Cofnijmy się w czasie do naszego dzieciństwa. Nie wiem jak Wy, ale ja kochałam zabawę w szkołę. Gdy tylko odwiedzały mnie koleżanki uskuteczniałyśmy nauczanie pluszaków i lalek. Pamiętam, że moja mama nawet przyniosła mi kiedyś prawdziwy dziennik, to był prawdziwy szał. Teraz moja córka uwielbia zabawę w nauczyciela, a książeczka od wydawnictwa Centrum Edukacji Dziecięcej, daje mnóstwo frajdy i posiada wiele ciekawych rozwiązań. Ale sami po kolei zobaczcie.


Prawa i obowiązki ucznia
Zaraz na początku dziennika mamy spis praw i obowiązków ucznia. Dzieci dowiedzą się z niego, że uczeń musi znać oczekiwania nauczyciela, że ma prawo pytać, gdy czegoś nie rozumie, że trzeba dbać o przedmioty i sprzęty należące do szkoły. To świetny pomysł, by uczulić dzieci na te wszystkie ważne sprawy. Gdy w czasie zabawy, to one stoją na miejscu nauczyciela, być może prawa i obowiązki będą dla nich bardziej czytelne  i jasne.





Patron szkoły
Każda szkoła ma swojego patrona. Autorzy dziennika tłumaczą w jaki sposób wybrać odpowiedniego patrona i dają dzieciom dowolność w jego wyborze. Moja córka zdecydowała się na Marię Konopnicką, czyli patronkę szkoły do której Zuzia uczęszcza.



Plan lekcji i oceny
Jedna z ważniejszych rzeczy w każdej szkole. Co najlepsze dzieci same decydują ile godzin poszczególnych przedmiotów będzie w ich klasie. Moja Zuźka ustaliła aż 6 godzin w-f tygodiowo oraz 5 godzin matematyki, co bardzo mnie zdziwiło bo do tej pory średnio przepadała za tym przedmiotem.
Kilka stron dziennika poświęconych jest oczywiście na wstawianie ocen i obecności uczniom.
Realizowane tematy lekcji
Musiało tutaj się to znaleźć. Dzieci muszą wykazać się kreatywnością i znajomością konkretnych zagadnień wypełniając tabelki na temat realizowanych tematów lekcji. Na pewno skorzystają z wiedzy zdobytej dotychczas  w szkole jako uczniowie.




Scenariusze lekcji
Autorzy dziennika przygotowali po jednym scenariuszu lekcji z każdego przedmiotu. Dzieci widzą dzięki temu, że nauczyciel przed zajęciami musi się przygotować, pomyśleć w jaki sposób chce zrealizować temat, a później trzymać się swojego planu. 



Hospitacje
Czyli największa zmora każdego nauczyciela. Dzieci z tej części dziennika dowiedzą się jak należy się zachowywać, gdy ocenia się innego nauczyciela i gdy samemu jest się ocenianym. Poza tym mali nauczyciele mają do wypełnienia raport z odbytej hospitacji.
Oprócz tego, o czym przed chwilą pisałam w dzienniku znajdziecie o wiele więcej: plan zielonej szkoły, scenariusz akademii, dyplomy do uzupełnienia, czy świadectwa na koniec roku szkolnego.

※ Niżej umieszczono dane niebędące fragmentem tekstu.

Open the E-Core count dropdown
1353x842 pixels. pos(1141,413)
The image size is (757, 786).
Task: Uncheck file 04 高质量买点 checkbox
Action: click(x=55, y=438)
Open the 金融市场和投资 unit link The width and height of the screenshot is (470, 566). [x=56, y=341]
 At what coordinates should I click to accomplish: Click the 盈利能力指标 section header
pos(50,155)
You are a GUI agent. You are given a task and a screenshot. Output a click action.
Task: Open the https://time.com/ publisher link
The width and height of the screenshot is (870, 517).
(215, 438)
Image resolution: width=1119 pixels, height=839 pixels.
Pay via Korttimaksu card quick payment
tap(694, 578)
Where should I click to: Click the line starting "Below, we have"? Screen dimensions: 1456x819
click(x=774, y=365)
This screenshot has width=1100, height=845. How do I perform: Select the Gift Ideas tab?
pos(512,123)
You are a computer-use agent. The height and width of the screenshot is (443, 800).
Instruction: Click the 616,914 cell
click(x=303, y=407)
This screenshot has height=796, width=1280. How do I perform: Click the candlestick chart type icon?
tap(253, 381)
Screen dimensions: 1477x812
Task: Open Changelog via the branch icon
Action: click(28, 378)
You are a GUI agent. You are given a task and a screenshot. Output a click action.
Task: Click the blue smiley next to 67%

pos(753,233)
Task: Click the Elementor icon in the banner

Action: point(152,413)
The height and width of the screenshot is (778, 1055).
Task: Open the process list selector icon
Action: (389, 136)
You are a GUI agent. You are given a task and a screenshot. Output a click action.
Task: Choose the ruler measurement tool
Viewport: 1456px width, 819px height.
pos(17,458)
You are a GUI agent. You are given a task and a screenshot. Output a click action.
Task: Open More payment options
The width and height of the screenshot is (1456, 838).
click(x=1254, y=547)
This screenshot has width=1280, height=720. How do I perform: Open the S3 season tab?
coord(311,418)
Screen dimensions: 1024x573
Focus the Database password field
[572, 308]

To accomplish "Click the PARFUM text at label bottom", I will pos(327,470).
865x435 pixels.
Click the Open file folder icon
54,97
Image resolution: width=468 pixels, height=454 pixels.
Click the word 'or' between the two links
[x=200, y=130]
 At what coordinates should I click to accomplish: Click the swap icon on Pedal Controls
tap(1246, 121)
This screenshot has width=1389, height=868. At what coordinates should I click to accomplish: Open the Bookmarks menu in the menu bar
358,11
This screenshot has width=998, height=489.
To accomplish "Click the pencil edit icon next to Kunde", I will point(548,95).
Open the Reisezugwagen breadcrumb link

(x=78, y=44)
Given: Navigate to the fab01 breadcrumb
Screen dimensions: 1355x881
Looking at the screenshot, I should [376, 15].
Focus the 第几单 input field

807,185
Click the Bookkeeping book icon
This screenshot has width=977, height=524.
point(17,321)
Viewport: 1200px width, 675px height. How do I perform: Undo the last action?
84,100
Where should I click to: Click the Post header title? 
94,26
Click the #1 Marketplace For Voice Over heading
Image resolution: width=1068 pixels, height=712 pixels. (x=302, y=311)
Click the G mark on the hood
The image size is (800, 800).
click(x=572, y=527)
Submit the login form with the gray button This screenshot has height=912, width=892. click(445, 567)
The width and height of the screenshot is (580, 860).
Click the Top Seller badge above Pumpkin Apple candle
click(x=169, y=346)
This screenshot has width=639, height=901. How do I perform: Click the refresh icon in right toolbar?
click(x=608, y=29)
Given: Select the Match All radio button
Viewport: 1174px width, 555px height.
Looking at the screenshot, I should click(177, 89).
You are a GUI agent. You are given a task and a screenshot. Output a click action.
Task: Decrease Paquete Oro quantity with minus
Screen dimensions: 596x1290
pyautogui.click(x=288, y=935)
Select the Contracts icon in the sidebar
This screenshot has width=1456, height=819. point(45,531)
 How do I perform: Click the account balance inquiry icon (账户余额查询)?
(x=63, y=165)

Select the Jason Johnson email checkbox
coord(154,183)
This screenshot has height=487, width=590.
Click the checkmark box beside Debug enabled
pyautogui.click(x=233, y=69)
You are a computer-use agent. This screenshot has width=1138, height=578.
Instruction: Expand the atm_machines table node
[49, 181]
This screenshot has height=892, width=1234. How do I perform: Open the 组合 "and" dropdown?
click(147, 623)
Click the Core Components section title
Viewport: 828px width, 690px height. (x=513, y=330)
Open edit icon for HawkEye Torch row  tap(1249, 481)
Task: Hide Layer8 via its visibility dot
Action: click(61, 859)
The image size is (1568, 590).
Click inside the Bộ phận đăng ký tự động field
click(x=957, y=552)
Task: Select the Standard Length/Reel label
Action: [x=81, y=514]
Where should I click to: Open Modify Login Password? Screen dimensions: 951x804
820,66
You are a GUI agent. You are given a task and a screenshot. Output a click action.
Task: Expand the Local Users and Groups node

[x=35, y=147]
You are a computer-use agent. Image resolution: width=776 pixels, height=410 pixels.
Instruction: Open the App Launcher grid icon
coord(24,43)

Dzięki temu wszystkiemu, każde dziecko może poczuć się jak nauczyciel i choć na kilka dni przenieść się na drugą stronę ławki. Mimo, że moja Zuza nie chce w przyszłości wykonywać mojego zawodu (marzy by być projektantką mody), to jednak z ogromną ochotą wypełnia dziennik i uczy swoich wyimaginowanych uczniów. Przeprowadza lekcje, czyta na głos czytanki, tłumaczy zadania matematyczne. Patrzę na to z boku z ogromną przyjemnością.


Co myślicie o takim dzienniku? Czy Wasze dzieci byłyby z niego zadowolone? Czy bawią się w szkołę? O jakim zawodzie marzą?